Si le mot ne signifie donc pas la même chose en œnologie et en psychologie, le stress en est bien souvent la cause, chez l’humain comme dans un vin. Un environnement frais voire hostile pour la vigne, cultivée en altitude et/ou soumise aux assauts de vents froids, se retrouve en bouche. Comme si la tension traduisait dans le flacon les efforts des ceps pour produire des fruits et pour qu’ils mûrissent, lentement. On pense aux Gigondas dans les Dentelles de Montmirail où souffle le Mistral ou aux Banyuls sur des collines abruptes où les bourrasques glacées de la Tramontane font plier les oliviers.

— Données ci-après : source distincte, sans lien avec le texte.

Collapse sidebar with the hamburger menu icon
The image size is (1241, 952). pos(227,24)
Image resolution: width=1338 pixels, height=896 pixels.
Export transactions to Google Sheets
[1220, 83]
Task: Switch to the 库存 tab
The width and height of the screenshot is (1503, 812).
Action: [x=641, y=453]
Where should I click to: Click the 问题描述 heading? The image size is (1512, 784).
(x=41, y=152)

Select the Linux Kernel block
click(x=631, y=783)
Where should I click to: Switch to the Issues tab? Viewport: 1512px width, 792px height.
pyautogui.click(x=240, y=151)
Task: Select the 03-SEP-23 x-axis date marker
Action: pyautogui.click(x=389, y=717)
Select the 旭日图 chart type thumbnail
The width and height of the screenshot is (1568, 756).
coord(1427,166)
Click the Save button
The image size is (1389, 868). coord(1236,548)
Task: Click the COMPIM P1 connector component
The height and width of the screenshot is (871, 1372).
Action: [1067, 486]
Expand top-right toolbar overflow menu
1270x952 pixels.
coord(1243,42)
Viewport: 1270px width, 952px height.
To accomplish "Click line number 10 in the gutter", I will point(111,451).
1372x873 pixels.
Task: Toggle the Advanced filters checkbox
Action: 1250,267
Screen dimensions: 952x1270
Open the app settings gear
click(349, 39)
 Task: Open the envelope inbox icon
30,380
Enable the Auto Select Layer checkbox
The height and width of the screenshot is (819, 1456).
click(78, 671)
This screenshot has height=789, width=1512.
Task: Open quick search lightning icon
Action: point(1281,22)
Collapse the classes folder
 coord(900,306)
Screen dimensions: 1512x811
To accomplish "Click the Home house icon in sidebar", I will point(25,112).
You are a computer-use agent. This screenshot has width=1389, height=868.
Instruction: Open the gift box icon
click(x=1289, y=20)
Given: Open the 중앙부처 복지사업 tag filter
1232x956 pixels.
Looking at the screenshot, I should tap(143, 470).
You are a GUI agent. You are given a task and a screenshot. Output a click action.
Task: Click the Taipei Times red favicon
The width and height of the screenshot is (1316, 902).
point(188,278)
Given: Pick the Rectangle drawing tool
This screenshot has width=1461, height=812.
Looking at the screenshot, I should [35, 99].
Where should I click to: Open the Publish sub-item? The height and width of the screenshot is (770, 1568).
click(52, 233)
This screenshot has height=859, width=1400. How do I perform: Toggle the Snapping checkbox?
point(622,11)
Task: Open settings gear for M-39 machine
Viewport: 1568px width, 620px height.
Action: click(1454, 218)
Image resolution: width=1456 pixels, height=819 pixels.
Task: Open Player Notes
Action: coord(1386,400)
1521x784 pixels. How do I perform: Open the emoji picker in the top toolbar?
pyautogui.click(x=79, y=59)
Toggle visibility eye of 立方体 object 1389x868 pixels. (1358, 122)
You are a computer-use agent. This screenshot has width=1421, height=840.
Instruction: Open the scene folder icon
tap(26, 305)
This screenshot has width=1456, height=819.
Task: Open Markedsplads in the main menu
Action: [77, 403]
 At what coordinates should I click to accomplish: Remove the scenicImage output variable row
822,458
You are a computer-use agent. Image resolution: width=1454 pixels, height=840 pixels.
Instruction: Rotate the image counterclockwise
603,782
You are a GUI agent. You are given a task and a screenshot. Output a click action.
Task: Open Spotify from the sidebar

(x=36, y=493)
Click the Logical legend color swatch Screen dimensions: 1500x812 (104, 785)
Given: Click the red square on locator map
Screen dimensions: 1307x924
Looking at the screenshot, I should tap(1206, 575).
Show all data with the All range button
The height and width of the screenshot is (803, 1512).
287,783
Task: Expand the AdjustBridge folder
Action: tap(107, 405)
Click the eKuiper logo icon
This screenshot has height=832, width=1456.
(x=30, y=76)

Si acide partage avec acerbe la même origine latine (acer qui signifie tranchant) et s’il arrive qu’un glissement syntaxique s’opère entre la boisson et notre état d’âme — on peut avoir le vin gai, triste ou mauvais — rien n’indique que l’acidité du vin ne rende l’amateur aigre (et encore moins amer !). Mais, ici aussi, tout est une question d’équilibre. Si elle est trop présente, le vin, rouge comme blanc, devient « vert ». Et si c’est l’acide acétique qui prend le dessus, alors là, la situation se tend et risque de tourner au vinaigre.